- **ABOUT THIS TASK**
The records that follow must be transcribed exactly, each one in full.
<<<<
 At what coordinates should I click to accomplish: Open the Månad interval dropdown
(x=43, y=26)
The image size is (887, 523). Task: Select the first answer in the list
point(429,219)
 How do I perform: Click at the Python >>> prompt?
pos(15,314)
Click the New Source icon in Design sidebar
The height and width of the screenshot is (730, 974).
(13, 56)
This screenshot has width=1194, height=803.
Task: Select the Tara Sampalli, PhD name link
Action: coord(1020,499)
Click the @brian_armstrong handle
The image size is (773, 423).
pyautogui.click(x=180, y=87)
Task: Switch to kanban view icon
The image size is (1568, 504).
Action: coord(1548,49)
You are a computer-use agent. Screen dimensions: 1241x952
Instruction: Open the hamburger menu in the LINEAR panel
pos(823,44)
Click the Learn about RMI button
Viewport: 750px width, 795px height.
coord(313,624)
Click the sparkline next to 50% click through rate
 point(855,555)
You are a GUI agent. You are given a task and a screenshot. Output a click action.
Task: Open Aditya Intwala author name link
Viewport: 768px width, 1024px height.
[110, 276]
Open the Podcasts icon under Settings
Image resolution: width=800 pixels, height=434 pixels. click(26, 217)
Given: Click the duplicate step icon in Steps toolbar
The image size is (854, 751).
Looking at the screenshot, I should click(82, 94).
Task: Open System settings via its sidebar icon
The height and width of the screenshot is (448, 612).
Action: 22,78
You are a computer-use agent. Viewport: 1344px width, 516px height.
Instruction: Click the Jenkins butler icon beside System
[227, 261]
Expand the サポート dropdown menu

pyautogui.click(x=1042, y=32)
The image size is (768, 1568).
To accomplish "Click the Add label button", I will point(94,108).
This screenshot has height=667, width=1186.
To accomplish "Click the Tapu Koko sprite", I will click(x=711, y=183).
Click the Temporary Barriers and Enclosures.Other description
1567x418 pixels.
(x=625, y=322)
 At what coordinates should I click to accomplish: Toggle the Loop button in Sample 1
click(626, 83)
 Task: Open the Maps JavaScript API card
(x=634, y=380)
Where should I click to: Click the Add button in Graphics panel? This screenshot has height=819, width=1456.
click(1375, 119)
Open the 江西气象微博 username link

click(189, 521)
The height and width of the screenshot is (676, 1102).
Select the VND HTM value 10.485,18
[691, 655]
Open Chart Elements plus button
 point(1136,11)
>>>>
- **EXPECTED ANSWER**
 At what coordinates should I click to accomplish: Open the Månad interval dropdown
(x=43, y=26)
The image size is (887, 523). Task: Select the first answer in the list
point(429,219)
 How do I perform: Click at the Python >>> prompt?
pos(15,314)
Click the New Source icon in Design sidebar
The height and width of the screenshot is (730, 974).
(13, 56)
This screenshot has width=1194, height=803.
Task: Select the Tara Sampalli, PhD name link
Action: coord(1020,499)
Click the @brian_armstrong handle
The image size is (773, 423).
pyautogui.click(x=180, y=87)
Task: Switch to kanban view icon
The image size is (1568, 504).
Action: coord(1548,49)
You are a computer-use agent. Screen dimensions: 1241x952
Instruction: Open the hamburger menu in the LINEAR panel
pos(823,44)
Click the Learn about RMI button
Viewport: 750px width, 795px height.
coord(313,624)
Click the sparkline next to 50% click through rate
 point(855,555)
You are a GUI agent. You are given a task and a screenshot. Output a click action.
Task: Open Aditya Intwala author name link
Viewport: 768px width, 1024px height.
[110, 276]
Open the Podcasts icon under Settings
Image resolution: width=800 pixels, height=434 pixels. click(26, 217)
Given: Click the duplicate step icon in Steps toolbar
The image size is (854, 751).
Looking at the screenshot, I should click(82, 94).
Task: Open System settings via its sidebar icon
The height and width of the screenshot is (448, 612).
Action: 22,78
You are a computer-use agent. Viewport: 1344px width, 516px height.
Instruction: Click the Jenkins butler icon beside System
[227, 261]
Expand the サポート dropdown menu

pyautogui.click(x=1042, y=32)
The image size is (768, 1568).
To accomplish "Click the Add label button", I will point(94,108).
This screenshot has height=667, width=1186.
To accomplish "Click the Tapu Koko sprite", I will click(x=711, y=183).
Click the Temporary Barriers and Enclosures.Other description
1567x418 pixels.
(x=625, y=322)
 At what coordinates should I click to accomplish: Toggle the Loop button in Sample 1
click(626, 83)
 Task: Open the Maps JavaScript API card
(x=634, y=380)
Where should I click to: Click the Add button in Graphics panel? This screenshot has height=819, width=1456.
click(1375, 119)
Open the 江西气象微博 username link

click(189, 521)
The height and width of the screenshot is (676, 1102).
Select the VND HTM value 10.485,18
[691, 655]
Open Chart Elements plus button
 point(1136,11)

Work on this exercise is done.